▶ **Exercise aim**
Using the data below, restate exactly every line from the one with "Image resolution: width=991" up to and including the one with "Task: Click the green zoom window button". No picture belongs in it.

▶ **Available data**
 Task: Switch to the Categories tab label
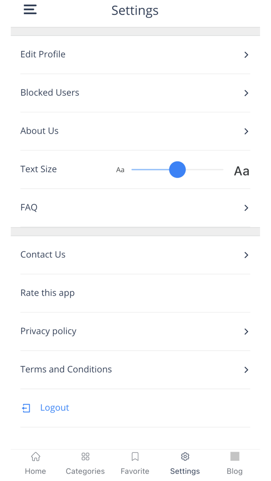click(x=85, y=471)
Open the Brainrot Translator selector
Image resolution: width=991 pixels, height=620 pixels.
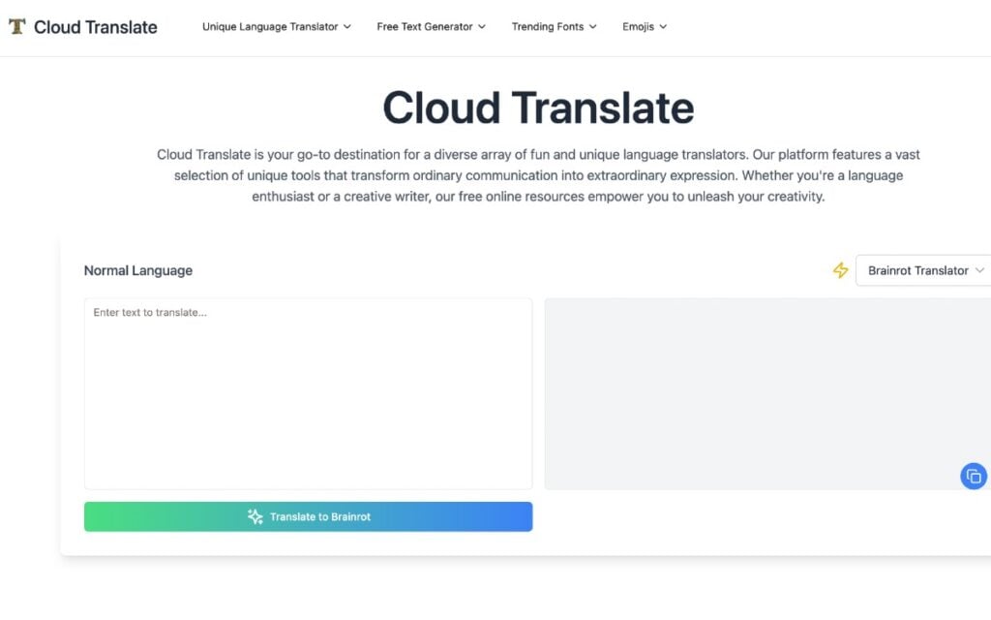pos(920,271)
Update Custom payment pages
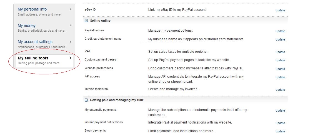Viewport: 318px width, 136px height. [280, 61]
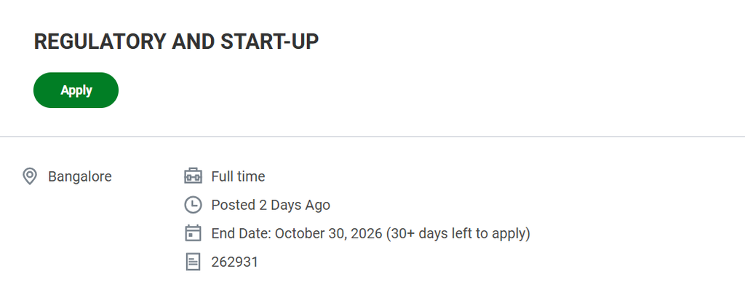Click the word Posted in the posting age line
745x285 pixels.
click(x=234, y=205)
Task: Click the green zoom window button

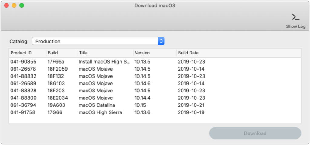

==

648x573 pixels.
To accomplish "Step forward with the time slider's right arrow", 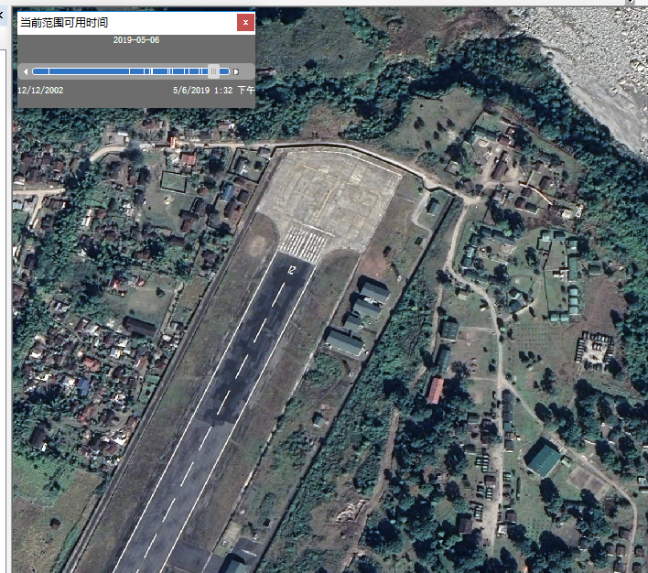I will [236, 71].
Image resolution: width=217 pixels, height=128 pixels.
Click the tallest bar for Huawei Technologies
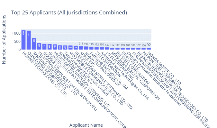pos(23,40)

▶ **Finished exercise**
Image resolution: width=991 pixels, height=620 pixels.
pos(920,271)
Update Custom payment pages
Viewport: 318px width, 136px height. [280, 61]
Click the word Posted in the posting age line
745x285 pixels.
click(x=234, y=205)
Task: Click the green zoom window button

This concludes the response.